Data records
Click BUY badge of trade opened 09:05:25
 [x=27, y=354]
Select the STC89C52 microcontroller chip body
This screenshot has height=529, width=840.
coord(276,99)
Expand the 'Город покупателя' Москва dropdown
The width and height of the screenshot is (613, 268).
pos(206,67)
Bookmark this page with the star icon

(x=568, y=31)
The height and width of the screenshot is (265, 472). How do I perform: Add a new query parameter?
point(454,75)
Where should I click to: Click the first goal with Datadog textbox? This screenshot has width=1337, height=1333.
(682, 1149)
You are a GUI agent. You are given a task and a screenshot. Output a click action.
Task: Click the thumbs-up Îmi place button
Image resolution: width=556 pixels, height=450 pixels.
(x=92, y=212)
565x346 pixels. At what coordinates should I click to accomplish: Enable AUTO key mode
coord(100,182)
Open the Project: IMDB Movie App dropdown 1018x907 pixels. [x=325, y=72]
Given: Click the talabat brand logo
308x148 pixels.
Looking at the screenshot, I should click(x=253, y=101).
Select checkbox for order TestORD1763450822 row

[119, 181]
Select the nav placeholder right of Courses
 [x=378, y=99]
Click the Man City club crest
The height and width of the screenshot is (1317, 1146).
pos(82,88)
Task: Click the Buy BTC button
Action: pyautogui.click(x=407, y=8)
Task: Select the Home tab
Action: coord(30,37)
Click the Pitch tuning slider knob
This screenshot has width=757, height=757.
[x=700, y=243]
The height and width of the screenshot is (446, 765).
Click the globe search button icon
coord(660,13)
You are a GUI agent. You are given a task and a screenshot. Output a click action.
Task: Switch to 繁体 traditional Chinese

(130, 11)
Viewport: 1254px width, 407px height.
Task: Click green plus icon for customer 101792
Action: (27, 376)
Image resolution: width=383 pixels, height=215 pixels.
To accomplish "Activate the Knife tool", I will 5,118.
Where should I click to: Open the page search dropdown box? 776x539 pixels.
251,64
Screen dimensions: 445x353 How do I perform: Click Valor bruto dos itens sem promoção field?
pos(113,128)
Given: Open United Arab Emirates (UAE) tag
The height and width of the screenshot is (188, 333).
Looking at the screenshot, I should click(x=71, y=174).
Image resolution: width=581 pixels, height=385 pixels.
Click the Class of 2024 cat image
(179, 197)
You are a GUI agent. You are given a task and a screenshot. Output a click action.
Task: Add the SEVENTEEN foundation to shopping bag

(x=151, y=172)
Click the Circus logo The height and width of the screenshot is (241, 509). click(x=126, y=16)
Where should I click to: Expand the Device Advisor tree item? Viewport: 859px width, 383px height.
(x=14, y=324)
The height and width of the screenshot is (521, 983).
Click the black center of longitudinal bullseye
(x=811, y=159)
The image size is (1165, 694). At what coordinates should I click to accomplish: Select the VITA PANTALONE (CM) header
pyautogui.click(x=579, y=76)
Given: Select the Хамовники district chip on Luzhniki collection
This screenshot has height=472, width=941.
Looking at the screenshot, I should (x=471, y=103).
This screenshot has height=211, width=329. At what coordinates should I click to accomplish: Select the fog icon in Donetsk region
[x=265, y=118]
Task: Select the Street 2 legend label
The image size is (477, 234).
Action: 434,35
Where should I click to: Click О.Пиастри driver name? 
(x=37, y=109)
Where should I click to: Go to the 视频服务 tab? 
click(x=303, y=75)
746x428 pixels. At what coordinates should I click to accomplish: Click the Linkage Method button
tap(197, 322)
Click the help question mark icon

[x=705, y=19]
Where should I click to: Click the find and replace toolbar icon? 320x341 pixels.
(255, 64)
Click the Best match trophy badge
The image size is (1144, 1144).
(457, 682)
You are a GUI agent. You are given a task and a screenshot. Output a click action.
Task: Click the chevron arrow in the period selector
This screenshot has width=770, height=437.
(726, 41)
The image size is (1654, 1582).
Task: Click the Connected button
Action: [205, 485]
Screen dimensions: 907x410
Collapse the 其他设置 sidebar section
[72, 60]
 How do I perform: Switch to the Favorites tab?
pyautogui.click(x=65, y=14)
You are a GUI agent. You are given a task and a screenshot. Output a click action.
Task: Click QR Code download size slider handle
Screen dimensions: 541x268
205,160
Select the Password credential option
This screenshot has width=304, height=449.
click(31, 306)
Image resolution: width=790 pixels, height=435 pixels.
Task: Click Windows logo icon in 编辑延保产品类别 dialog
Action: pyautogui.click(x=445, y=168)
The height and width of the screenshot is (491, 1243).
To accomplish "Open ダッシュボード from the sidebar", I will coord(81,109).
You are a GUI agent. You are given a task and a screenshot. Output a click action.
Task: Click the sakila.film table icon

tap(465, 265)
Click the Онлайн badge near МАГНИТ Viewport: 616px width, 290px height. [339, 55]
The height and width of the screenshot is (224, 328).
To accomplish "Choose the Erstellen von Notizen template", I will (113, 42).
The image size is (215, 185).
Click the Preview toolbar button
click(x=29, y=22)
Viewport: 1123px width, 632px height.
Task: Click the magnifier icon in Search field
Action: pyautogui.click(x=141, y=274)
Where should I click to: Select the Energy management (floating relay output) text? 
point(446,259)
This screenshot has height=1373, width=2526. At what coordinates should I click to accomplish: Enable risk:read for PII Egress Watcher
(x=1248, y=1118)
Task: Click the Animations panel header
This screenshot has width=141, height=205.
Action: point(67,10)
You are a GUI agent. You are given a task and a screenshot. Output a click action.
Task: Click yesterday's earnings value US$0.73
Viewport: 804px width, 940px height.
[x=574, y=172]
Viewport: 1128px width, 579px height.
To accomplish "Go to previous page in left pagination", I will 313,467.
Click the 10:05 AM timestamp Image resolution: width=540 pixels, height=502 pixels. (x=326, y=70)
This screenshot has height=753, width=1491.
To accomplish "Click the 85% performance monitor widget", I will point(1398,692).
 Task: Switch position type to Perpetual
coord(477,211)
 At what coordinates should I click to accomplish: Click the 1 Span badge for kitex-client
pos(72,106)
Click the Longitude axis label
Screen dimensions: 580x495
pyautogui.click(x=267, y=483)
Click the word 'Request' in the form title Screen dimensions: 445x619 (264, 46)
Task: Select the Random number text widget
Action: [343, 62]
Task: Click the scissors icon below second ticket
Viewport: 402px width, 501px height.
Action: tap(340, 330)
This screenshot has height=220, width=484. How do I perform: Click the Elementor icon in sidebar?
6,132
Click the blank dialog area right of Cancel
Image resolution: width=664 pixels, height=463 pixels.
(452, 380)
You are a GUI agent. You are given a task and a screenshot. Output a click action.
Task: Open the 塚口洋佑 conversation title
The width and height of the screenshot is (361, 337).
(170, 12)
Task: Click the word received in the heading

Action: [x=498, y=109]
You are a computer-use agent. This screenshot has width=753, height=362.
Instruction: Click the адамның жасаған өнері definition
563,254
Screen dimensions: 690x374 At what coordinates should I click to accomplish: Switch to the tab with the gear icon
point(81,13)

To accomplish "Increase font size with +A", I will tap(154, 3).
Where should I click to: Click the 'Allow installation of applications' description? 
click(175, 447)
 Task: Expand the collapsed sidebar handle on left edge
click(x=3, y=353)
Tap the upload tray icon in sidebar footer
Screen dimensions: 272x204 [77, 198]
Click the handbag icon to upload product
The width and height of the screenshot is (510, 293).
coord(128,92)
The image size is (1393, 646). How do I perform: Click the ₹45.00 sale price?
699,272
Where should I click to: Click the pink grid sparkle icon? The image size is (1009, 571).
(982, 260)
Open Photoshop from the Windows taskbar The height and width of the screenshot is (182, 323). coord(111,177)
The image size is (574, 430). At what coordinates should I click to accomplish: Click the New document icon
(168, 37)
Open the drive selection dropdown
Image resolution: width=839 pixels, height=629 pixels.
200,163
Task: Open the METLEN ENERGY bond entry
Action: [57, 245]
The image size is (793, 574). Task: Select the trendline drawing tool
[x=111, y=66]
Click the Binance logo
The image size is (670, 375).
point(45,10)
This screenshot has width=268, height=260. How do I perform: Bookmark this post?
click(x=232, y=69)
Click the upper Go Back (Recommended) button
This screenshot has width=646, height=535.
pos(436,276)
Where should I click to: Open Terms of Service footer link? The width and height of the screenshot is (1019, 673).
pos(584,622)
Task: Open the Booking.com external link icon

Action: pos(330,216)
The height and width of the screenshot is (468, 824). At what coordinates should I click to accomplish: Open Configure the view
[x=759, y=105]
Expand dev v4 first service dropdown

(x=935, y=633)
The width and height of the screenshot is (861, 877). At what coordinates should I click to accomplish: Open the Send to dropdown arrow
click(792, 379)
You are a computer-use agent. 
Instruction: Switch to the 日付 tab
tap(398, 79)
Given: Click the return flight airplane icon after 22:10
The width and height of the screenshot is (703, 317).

Description of the task
Find every line in the records above that contains the word "from", and copy each one.

Result of this task
To accomplish "Open ダッシュボード from the sidebar", I will coord(81,109).
Open Photoshop from the Windows taskbar The height and width of the screenshot is (182, 323). coord(111,177)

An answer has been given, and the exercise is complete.